Copy out the lines below without changing anything.

(Rows from a dataset)
>> Start

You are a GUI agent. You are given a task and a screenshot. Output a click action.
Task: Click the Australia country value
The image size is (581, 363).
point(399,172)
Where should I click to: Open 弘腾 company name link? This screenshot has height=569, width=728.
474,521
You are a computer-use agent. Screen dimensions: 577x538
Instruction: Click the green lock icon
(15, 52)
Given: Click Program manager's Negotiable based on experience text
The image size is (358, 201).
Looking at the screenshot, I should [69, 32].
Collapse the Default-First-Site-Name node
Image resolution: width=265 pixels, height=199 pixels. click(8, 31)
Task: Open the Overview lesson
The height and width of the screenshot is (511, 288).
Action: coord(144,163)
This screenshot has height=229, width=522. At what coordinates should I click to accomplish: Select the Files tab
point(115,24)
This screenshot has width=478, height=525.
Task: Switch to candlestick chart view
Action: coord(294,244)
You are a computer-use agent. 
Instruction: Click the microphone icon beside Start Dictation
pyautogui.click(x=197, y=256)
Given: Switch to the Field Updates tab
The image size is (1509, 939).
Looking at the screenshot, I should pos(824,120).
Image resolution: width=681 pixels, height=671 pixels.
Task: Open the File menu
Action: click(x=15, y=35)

>> End

_Full response_:
You are a GUI agent. You are given a task and a screenshot. Output a click action.
Task: Click the Australia country value
The image size is (581, 363).
point(399,172)
Where should I click to: Open 弘腾 company name link? This screenshot has height=569, width=728.
474,521
You are a computer-use agent. Screen dimensions: 577x538
Instruction: Click the green lock icon
(15, 52)
Given: Click Program manager's Negotiable based on experience text
The image size is (358, 201).
Looking at the screenshot, I should [69, 32].
Collapse the Default-First-Site-Name node
Image resolution: width=265 pixels, height=199 pixels. click(8, 31)
Task: Open the Overview lesson
The height and width of the screenshot is (511, 288).
Action: coord(144,163)
This screenshot has height=229, width=522. At what coordinates should I click to accomplish: Select the Files tab
point(115,24)
This screenshot has width=478, height=525.
Task: Switch to candlestick chart view
Action: coord(294,244)
You are a computer-use agent. 
Instruction: Click the microphone icon beside Start Dictation
pyautogui.click(x=197, y=256)
Given: Switch to the Field Updates tab
The image size is (1509, 939).
Looking at the screenshot, I should pos(824,120).
Image resolution: width=681 pixels, height=671 pixels.
Task: Open the File menu
Action: click(x=15, y=35)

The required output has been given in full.